A energia nuclear está em destaque quase quatro décadas. O acidente ocorrido em Abril de 1986 na central eléctrica de Chernobyl (Ucrânia) fez com que alguns governos e muitos cidadãos olhassem para esta tecnologia de geração de electricidade com desconfiança, e até com um pouco de medo. Para além da discussão que ainda hoje continua sobre a segurança das instalações nucleares, as suas vantagens e desvantagens, há algo que muitas vezes ignoramos. Algo importante: as usinas nucleares não servem apenas para produzir eletricidade.
Alguns reatores de fissão nuclear também podem ser usados para obter isótopos radioativos que são usados na terapia de combate a alguns tipos de câncer. Não precisamos ir muito longe para conferir. No ano passado, as empresas canadianas Isogen e Bruce Power, bem como a alemã ITM Isotope Technologies, concluíram um projeto conjunto muito interessante que concluiu com a instalação de um dispositivo de produção de isótopos num dos reatores da central nuclear de Bruce, no Ontário ( Canadá).
Essa planta gera há mais de três décadas cobalto-60, isótopo radioativo que é utilizado no processo de esterilização de aproximadamente 40% dos instrumentos médicos e cirúrgicos em todo o planeta. No entanto, o dispositivo recentemente instalado na unidade 7 da fábrica de Bruce não tem como objectivo produzir cobalto-60: foi concebido para gerar lutécio-177. Este isótopo radioativo é usado para combater com muito sucesso alguns tumores neuroendócrinos e de próstata, entre outros tipos de câncer.

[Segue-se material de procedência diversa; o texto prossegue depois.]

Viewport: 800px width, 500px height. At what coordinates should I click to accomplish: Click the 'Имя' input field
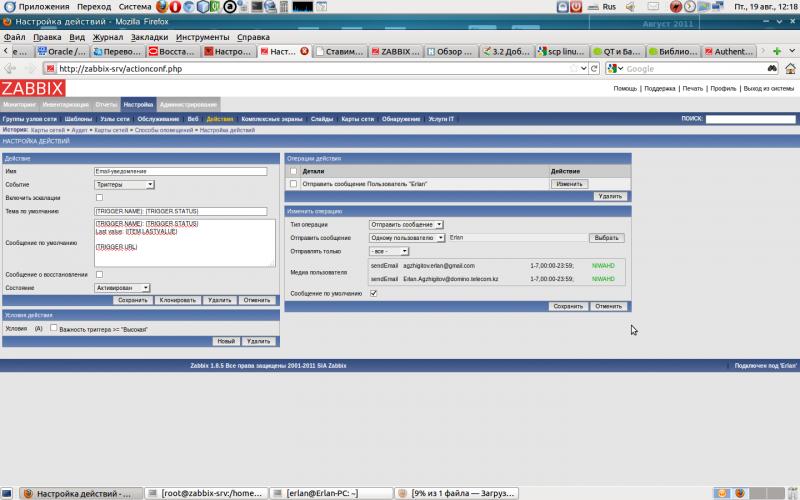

A sua qualidade mais impressionante é permitir que as células cancerígenas sejam irradiadas e destruídas sem alterar as células saudáveis com as quais coexistem. O curioso é que, para produzi-lo, o engenhoso aparelho projetado pela Isogen, ITM Isotope Technologies e Bruce Power irradia uma placa de itérbio-176, que é um dos elementos de terras raras menos abundantes. Este isótopo é estável e, portanto, não radioativo. É claro que, uma vez gerado o lutécio-177, ele deve ser processado nas instalações que o ITM possui na Alemanha.
Os reatores CANDU começam com vantagem, mas o reator Trillo aspira seguir seus passos
Os oito reatores nucleares da usina Bruce, que é uma das maiores do planeta, são do tipo CANDU. Esta tecnologia foi desenvolvida no Canadá e, embora neste artigo não precisemos investigar o seu funcionamento, estamos interessados em saber que estes reatores de água pesada pressurizada são capazes de produzir trítio. Cada reator de 600 MW gera anualmente cerca de 100 g de trítio, portanto a sua produção anual global é de cerca de 20 kg. Uma observação antes de prosseguir: o trítio é um dos isótopos do hidrogênio que fará parte do combustível dos reatores de energia de fusão.
É possível que outra central nuclear também seja capaz de produzir lutécio-177. E não está no Canadá. Está na Espanha
No entanto, é possível que outra central nuclear também seja capaz de produzir lutécio-177. E não está no Canadá. Está na Espanha. A entidade gestora da central nuclear de Trillo, em Guadalajara, e a empresa francesa do sector nuclear Framatome lançaram um projecto que visa demonstrar que é possível obter este isótopo no reactor de fissão da central de Trillo, que, por é verdade que juntamente com Vandellós II é o que há de mais moderno no parque nuclear espanhol. Esta iniciativa ainda está numa fase preliminar, mas os testes já começaram.
Como vimos, a possibilidade de utilizar instalações nucleares para produzir isótopos radioactivos muito úteis nas terapias do cancro está em discussão há muito tempo e é muito provável que esta estratégia adquira ainda mais relevância no futuro de Espanha. Na verdade, os responsáveis pelo IFMIF-DONES, o acelerador de partículas para irradiação de materiais que será construído em Granada, esperam poder utilizá-lo também para produzir isótopos radioativos para radiomedicina, bem como desenvolver tecnologia de hadronterapia que poderá ajudar a curar certos tipos de tumores.